Regardless of where your state ranks overall (the complete list can be found at WalletHub), you'll want to see how it fares on the individual categories that matter most to you. Some highlights:

  • Birth Weight: If you want a healthy-size baby, take note that Alaska has the lowest number of babies born with a low birth weight, with only a 5.9 percent instance. In Mississippi, that rate is the highest.
  • Baby Costs: Although it is definitively the worst overall state for giving birth, Mississippi does have the lowest annual infant care costs – which covers ongoing needs, including diapers, and one-time expenses like cribs and strollers – of any state. Its average, $3,824 per year, is nearly four times lower than in the District of Columbia, where the costs are highest at $14,837.
  • Infant Mortality Rate: California has the lowest number of infant deaths per 1,000 births, at 4.3, which is two times lower than in Alabama, where the infant mortality rate is highest, with 8.68 deaths for every thousand.
  • Childcare Facilities: For those most dependent on childcare, Vermont has the highest number of day-care centers, with 84 per 100,000 residents. Meanwhile, West Virginia only offers nine establishments within the same population. That's a difference of 900 percent!
  • Delivery Costs: North Dakota and Maryland have the lowest hospital bills for conventional and cesarean deliveries, respectively. New Jersey and New Mexico, however, are tied for having the highest costs in both types of deliveries.
  • Maternity Leave: Working moms might consider a move to California, which has the best parental leave score at 140. A whopping 17 states – including Arizona, Michigan, and South Carolina – tied for the worst.
  • Doctor Prevalence: Although Washington DC is prohibitively expensive, it has plenty of positives: the district has the highest number of obstetricians, gynecologists, and pediatricians out of all the states.

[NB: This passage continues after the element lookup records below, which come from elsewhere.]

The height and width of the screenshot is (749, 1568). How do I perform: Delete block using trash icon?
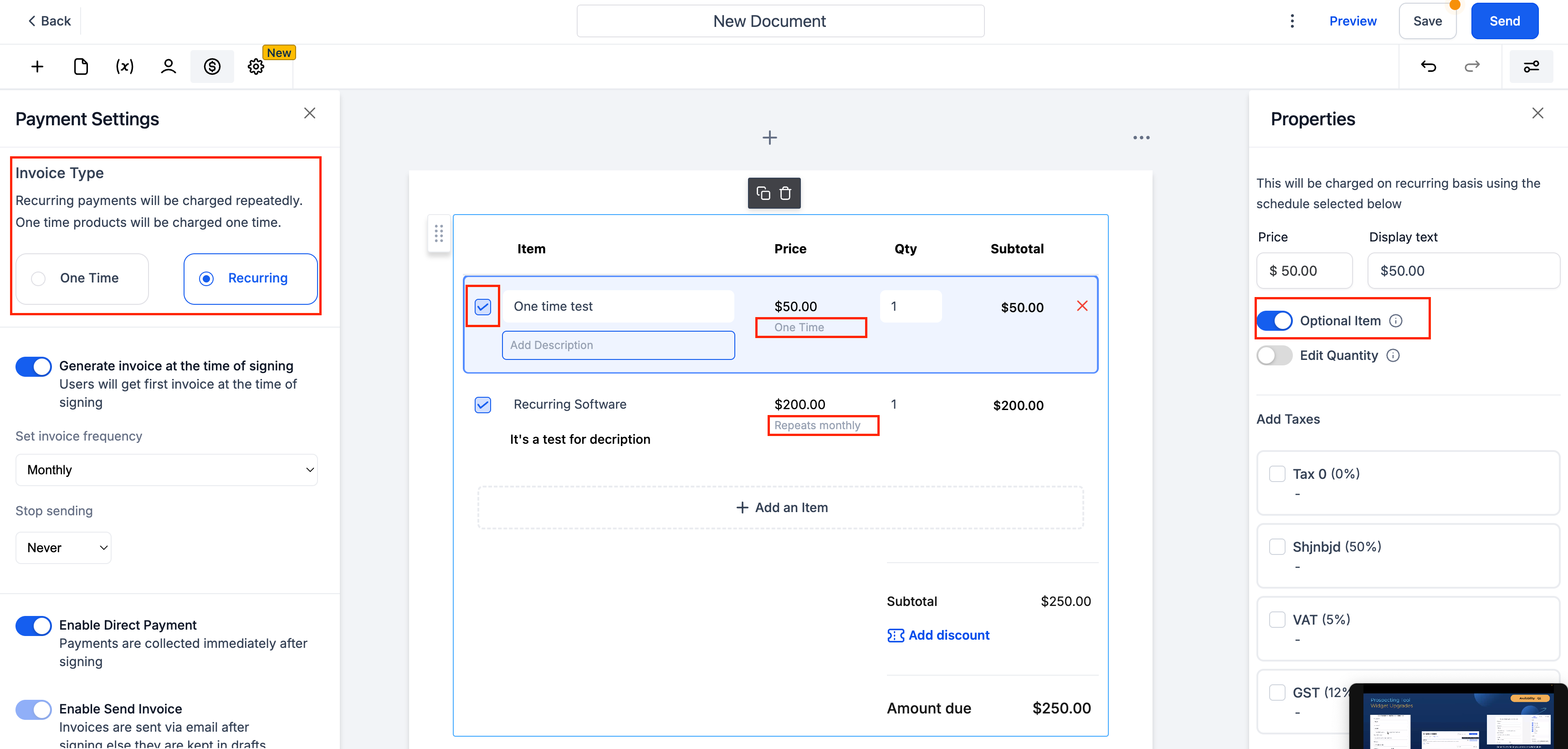785,193
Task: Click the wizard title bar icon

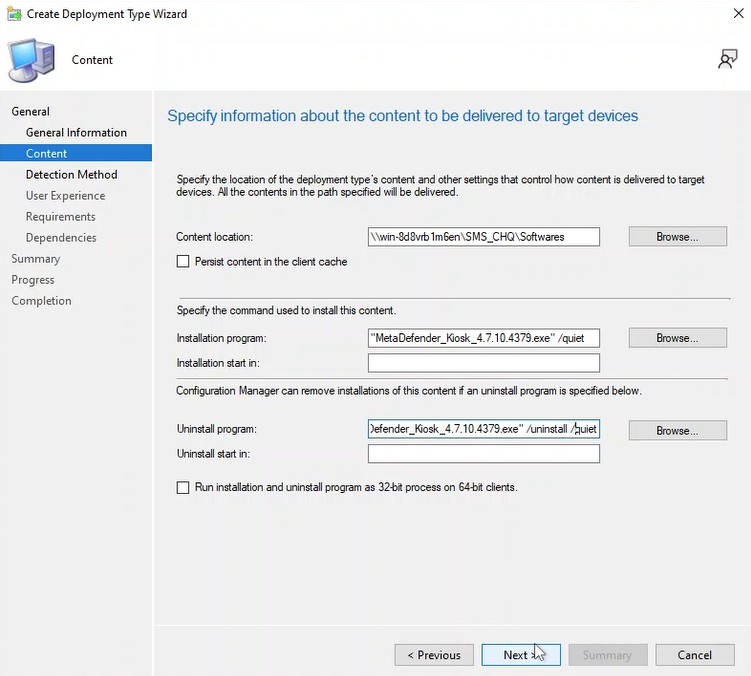Action: [x=12, y=14]
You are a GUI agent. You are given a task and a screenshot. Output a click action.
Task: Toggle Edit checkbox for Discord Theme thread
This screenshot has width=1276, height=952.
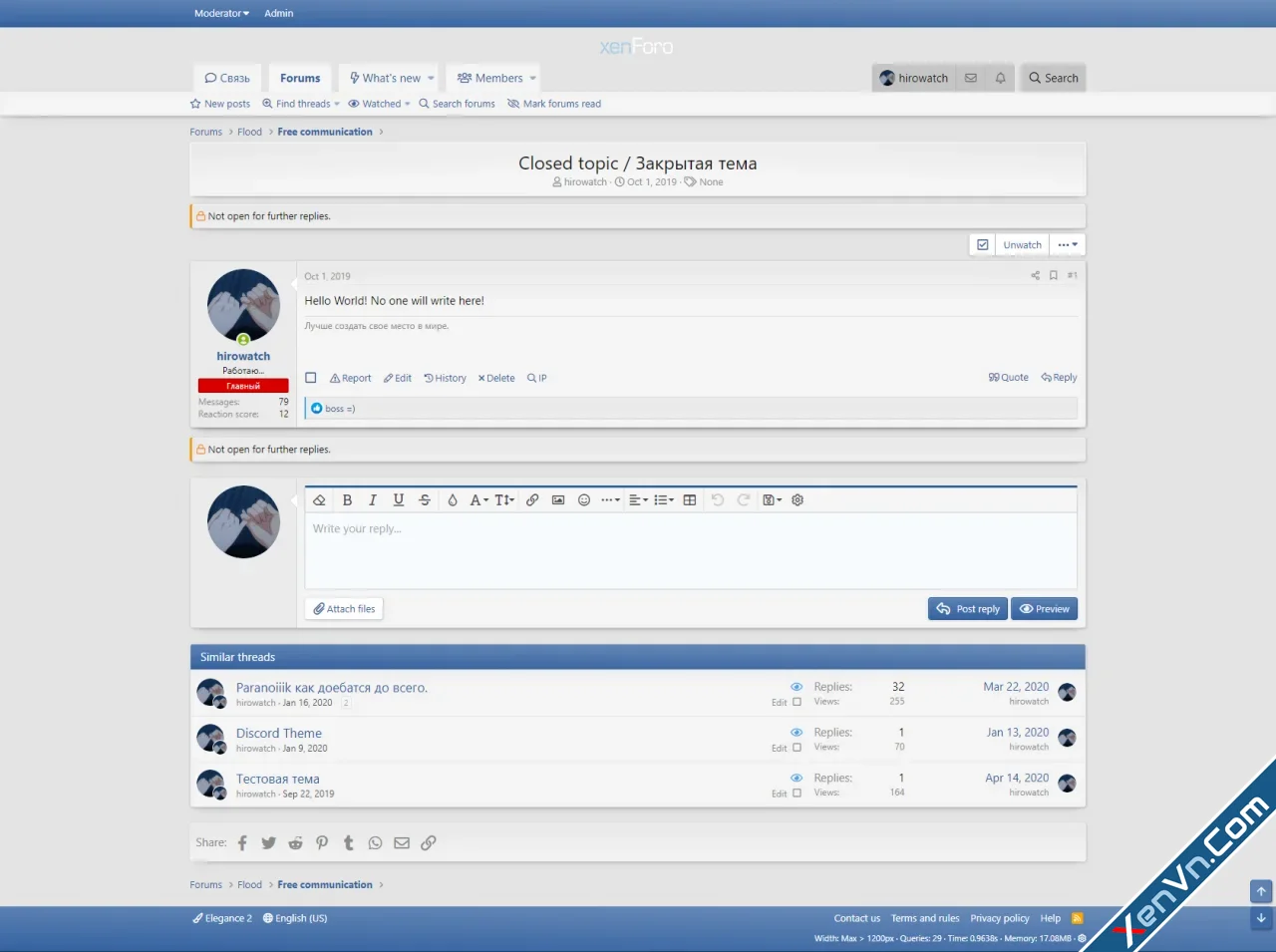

The prospect of moving to a different state just to have a baby might seem implausible, but experts maintain that it'll pay off long-term.

"Location matters a great deal," said Diane M. Harnek Hall, a professor of family studies at Towson University and a member of WalletHub's panel of experts. "There are opportunities everywhere. However, the pathway to those opportunities are more direct in some areas than others."

Her recommendation to those states that aren't deemed baby-friendly?

"Hospitals should offer free infant care classes and groups for parents with newborns," she said. "Local organizations should pitch in to help families with meals. Legislation should be passed for paid maternity leave. The community should be as supportive as possible for families to begin as healthy as possible."